▶ DATA TO USE
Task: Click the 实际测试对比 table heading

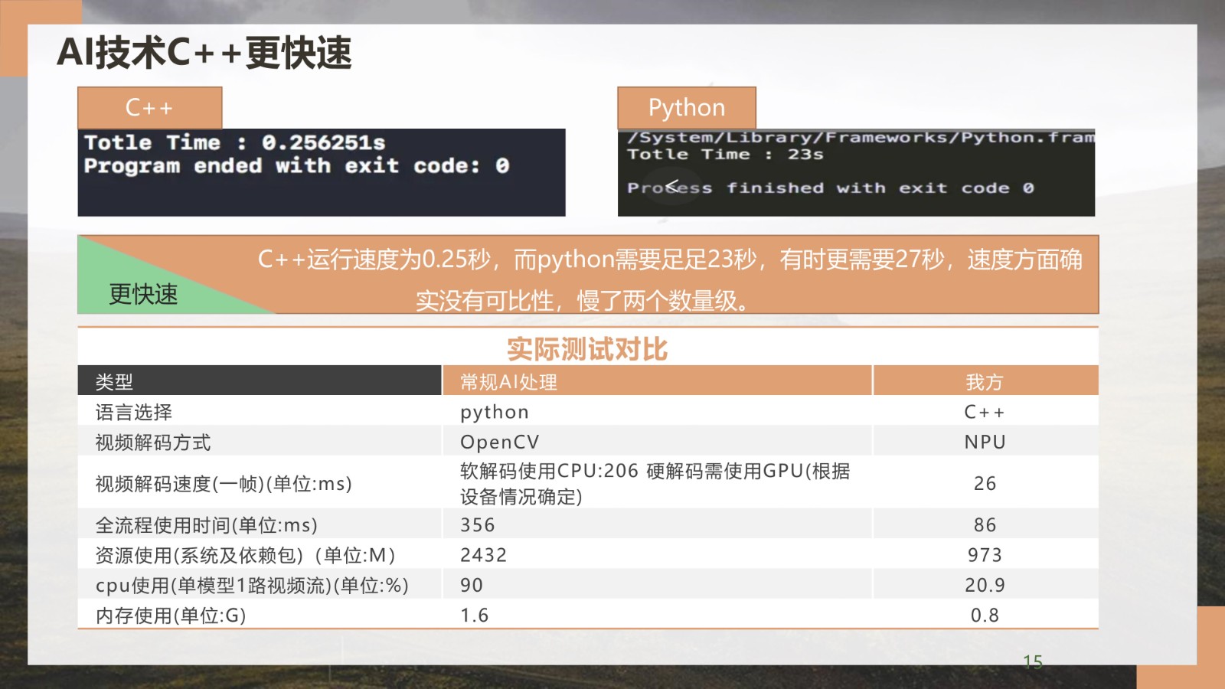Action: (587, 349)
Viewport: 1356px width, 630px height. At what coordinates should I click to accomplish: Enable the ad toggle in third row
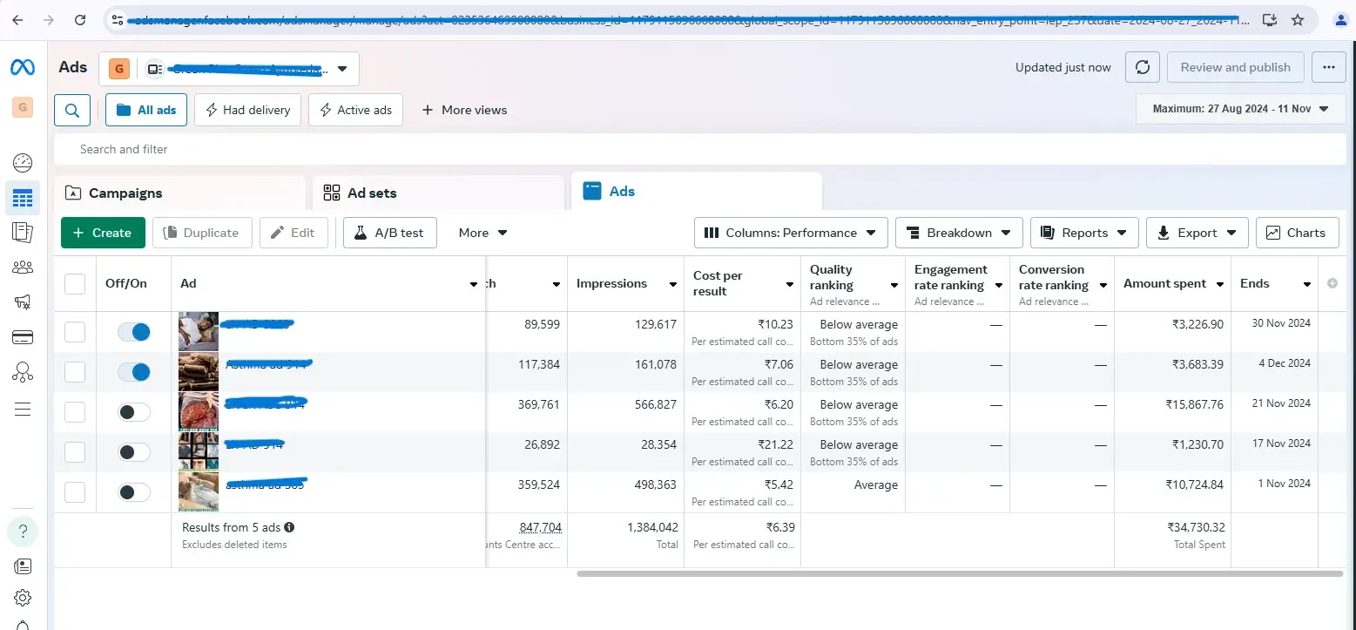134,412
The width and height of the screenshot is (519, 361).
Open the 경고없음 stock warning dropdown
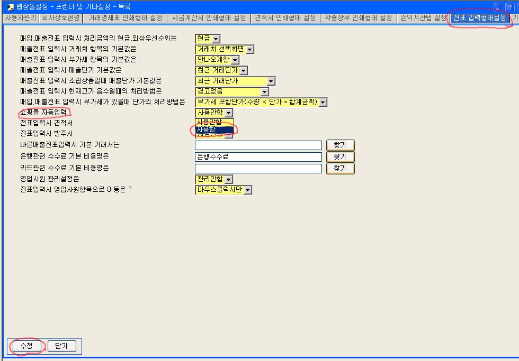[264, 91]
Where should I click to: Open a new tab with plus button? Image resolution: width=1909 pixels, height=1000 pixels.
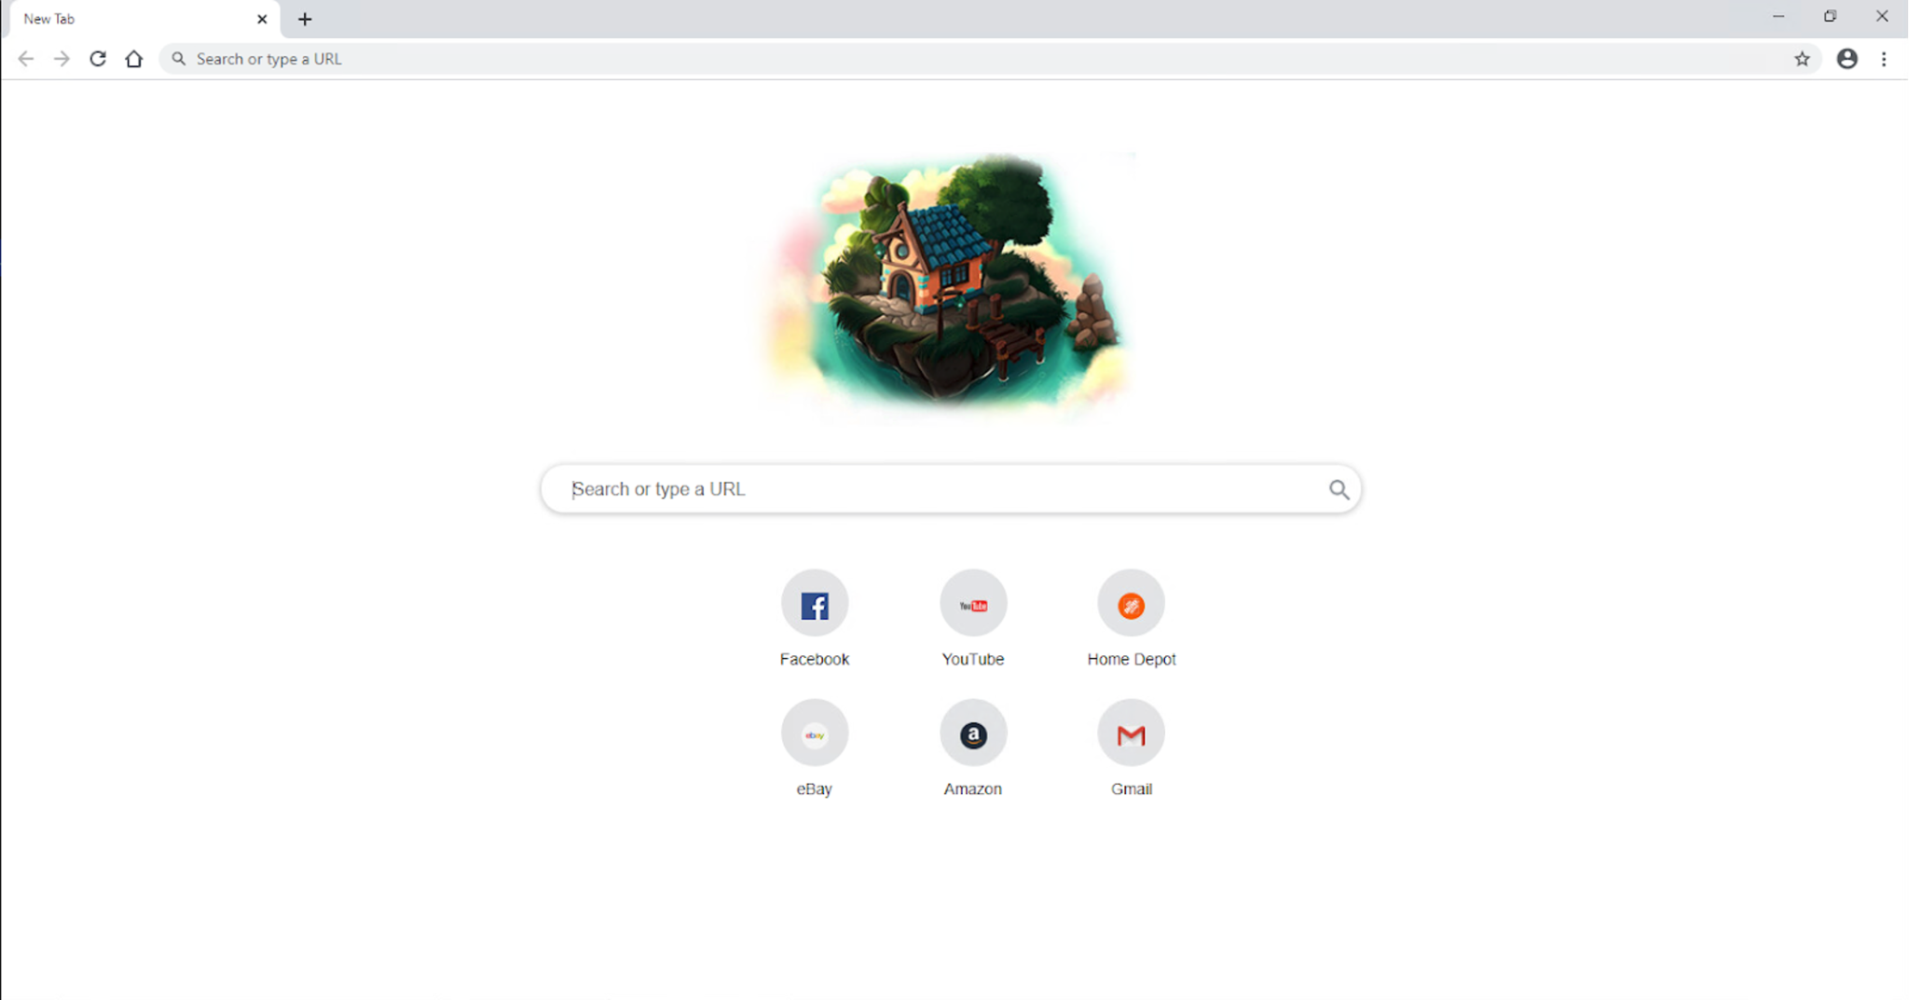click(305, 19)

▶ WORK ITEM
The records above must be returned exactly, with each picture omitted.

▶ RESULT
Task: Click the 实际测试对比 table heading

Action: (587, 349)
Viewport: 1356px width, 630px height. At what coordinates should I click to accomplish: Enable the ad toggle in third row
134,412
The width and height of the screenshot is (519, 361).
Open the 경고없음 stock warning dropdown
[264, 91]
Where should I click to: Open a new tab with plus button? Image resolution: width=1909 pixels, height=1000 pixels.
click(305, 19)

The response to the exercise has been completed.